La disuguaglianza, la corruzione e le tecnologie che rendono le persone consapevoli di entrambe sono la principale spiegazione delle rivolte vittoriose. Il modo in cui i governanti reagiscono, però, è un secondo importante fattore, potendo essi resistere alle proteste. In Tunisia ed Egitto i governanti si sono accorti che le forze di polizia non stavano arrestando i dimostranti ma prendendo le loro parti. Di conseguenza sono stati costretti ad arrendersi. Non dimentichiamo che l’essenza dello Stato è il cosiddetto “monopolio della violenza”; ciò che è successo in questi due Paesi è stato una profonda erosione di questo monopolio, accompagnata da una perdita del controllo politico precedente su quello che era rimasto. Gheddafi, al contrario, ha avuto successo nel preservare una buona parte di esso, la Libia è diventata un mercato competitivo riguardo l’uso della violenza e come risultato non si è avuta una rivoluzione vittoriosa ma una guerra civile in cui il leader precedente ha ancora carte da giocare.

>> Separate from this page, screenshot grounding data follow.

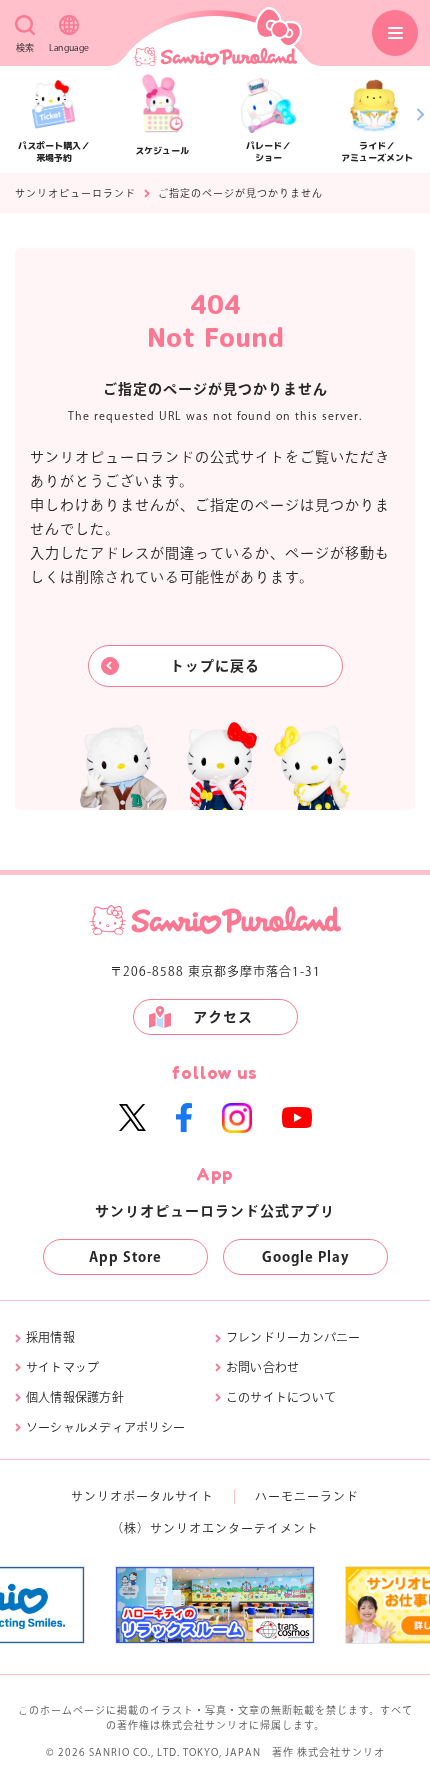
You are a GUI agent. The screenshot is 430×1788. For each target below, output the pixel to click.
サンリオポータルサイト (142, 1496)
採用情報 (50, 1337)
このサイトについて (281, 1397)
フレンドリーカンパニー (293, 1337)
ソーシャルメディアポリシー (105, 1427)
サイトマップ (62, 1367)
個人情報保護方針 (75, 1397)
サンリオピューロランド (75, 193)
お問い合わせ (262, 1367)
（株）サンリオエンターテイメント (215, 1528)
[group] (215, 1605)
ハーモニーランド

L’ultimo punto da considerare è il ruolo degli attori esterni. Senza il rapporto tra il governo americano e l’esercito egiziano dovremmo stupirci se i risultati fossero gli stessi. Per anni gli Stati Uniti hanno dato denaro all’esercito egiziano per ragioni di strategia regionale. A causa della relazione conseguente l’esercito è stato l’interlocutore degli Americani ed è divenuto un canale molto efficace per l’esercizio della loro influenza.